**** Dataset

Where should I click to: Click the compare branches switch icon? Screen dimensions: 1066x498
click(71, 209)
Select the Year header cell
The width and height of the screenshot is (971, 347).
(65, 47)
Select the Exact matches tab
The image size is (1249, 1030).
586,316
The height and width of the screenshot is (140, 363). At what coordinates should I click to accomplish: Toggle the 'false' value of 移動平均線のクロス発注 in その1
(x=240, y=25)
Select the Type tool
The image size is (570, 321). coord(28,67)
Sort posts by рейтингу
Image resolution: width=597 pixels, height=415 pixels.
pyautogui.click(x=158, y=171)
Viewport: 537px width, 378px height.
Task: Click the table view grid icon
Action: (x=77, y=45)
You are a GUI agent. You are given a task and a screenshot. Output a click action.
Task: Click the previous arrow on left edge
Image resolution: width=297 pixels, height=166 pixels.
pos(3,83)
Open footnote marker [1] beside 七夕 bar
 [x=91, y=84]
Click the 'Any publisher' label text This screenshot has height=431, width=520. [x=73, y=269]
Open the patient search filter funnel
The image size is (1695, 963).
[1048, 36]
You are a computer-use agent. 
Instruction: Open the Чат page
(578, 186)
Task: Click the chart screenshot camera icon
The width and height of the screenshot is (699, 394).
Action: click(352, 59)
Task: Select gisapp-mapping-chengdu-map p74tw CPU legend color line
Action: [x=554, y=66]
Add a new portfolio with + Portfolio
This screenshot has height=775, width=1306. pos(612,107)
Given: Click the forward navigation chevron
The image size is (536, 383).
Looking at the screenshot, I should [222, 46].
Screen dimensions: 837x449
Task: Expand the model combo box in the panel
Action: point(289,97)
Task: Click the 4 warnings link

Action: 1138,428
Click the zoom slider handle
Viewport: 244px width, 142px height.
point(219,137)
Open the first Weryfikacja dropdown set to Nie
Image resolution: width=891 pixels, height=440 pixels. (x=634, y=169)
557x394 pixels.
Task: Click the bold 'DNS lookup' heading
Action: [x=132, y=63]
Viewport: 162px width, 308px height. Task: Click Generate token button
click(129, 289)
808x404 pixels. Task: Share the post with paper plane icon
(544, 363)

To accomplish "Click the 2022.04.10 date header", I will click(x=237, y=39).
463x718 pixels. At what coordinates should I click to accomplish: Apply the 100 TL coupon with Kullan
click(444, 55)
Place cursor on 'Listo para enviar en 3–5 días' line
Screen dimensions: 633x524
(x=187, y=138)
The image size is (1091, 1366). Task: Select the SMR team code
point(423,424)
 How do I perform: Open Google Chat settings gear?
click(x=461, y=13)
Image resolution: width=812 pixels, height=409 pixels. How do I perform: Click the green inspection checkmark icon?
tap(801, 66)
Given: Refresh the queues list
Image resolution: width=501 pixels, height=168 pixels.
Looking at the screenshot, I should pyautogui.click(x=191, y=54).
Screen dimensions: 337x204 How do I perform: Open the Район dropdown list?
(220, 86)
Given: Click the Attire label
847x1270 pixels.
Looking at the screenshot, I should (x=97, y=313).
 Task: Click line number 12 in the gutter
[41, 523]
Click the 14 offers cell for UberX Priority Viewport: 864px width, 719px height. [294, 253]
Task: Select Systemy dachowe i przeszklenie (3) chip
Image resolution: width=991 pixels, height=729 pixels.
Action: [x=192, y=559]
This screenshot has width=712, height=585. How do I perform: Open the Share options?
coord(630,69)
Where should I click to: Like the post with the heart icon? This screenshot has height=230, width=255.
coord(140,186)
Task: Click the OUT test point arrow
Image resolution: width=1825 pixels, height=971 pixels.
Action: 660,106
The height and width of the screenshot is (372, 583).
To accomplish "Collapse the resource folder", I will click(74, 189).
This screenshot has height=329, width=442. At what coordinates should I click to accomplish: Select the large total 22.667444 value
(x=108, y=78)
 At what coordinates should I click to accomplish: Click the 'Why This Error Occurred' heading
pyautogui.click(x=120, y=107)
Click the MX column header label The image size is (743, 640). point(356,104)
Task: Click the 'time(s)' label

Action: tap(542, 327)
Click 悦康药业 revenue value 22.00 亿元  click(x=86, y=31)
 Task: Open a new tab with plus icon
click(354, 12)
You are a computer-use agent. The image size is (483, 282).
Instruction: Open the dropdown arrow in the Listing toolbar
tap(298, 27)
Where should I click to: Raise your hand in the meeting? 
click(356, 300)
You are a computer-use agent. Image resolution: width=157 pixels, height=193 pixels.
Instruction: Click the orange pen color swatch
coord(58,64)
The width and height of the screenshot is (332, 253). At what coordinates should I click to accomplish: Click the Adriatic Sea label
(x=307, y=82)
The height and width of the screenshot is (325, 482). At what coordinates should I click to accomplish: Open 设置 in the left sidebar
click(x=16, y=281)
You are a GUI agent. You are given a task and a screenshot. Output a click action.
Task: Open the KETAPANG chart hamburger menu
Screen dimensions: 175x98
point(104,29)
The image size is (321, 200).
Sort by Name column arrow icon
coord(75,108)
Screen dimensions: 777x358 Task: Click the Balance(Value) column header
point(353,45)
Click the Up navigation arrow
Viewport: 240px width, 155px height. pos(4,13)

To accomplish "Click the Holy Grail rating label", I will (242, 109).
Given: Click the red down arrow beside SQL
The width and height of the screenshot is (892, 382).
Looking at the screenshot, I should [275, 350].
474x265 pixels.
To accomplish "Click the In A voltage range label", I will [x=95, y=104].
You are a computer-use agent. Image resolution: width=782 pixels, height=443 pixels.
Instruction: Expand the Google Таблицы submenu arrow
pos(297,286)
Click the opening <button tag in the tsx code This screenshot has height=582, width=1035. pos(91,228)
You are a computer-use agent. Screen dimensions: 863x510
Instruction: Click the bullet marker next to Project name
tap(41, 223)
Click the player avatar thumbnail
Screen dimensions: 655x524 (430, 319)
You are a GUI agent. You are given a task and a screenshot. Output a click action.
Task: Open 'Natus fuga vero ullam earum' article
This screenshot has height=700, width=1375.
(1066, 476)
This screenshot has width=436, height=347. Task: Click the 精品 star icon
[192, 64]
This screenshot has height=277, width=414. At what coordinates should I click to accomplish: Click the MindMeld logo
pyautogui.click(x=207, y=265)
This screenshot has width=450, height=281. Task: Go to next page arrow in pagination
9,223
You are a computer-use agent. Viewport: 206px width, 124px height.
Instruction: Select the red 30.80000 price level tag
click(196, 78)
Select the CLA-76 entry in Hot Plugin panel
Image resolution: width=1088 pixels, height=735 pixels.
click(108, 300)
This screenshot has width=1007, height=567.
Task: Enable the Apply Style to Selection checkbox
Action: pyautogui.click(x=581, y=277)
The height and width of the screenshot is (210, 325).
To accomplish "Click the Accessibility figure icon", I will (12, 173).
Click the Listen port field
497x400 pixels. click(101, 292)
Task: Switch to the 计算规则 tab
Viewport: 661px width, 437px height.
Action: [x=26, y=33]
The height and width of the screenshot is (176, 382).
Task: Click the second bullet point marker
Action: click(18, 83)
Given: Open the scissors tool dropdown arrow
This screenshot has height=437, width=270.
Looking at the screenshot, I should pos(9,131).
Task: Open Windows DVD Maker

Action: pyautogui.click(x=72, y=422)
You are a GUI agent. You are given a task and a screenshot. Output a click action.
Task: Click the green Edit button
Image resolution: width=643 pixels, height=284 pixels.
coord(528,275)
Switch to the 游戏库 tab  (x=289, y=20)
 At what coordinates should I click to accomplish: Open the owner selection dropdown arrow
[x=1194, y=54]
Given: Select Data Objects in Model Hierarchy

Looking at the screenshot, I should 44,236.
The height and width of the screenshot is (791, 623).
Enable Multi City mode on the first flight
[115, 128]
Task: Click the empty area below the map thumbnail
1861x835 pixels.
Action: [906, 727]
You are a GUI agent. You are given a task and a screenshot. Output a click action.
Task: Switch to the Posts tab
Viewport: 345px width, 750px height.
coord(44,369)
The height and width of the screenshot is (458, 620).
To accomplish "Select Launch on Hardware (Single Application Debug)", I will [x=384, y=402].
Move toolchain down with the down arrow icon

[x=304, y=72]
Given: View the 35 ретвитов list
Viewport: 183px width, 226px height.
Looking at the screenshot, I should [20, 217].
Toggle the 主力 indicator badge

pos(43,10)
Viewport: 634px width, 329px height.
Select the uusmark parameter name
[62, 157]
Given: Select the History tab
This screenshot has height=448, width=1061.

********

Problem details
Across the records above, return every line that contains the word "chart".

Answer section
Task: Click the chart screenshot camera icon
Task: Open the KETAPANG chart hamburger menu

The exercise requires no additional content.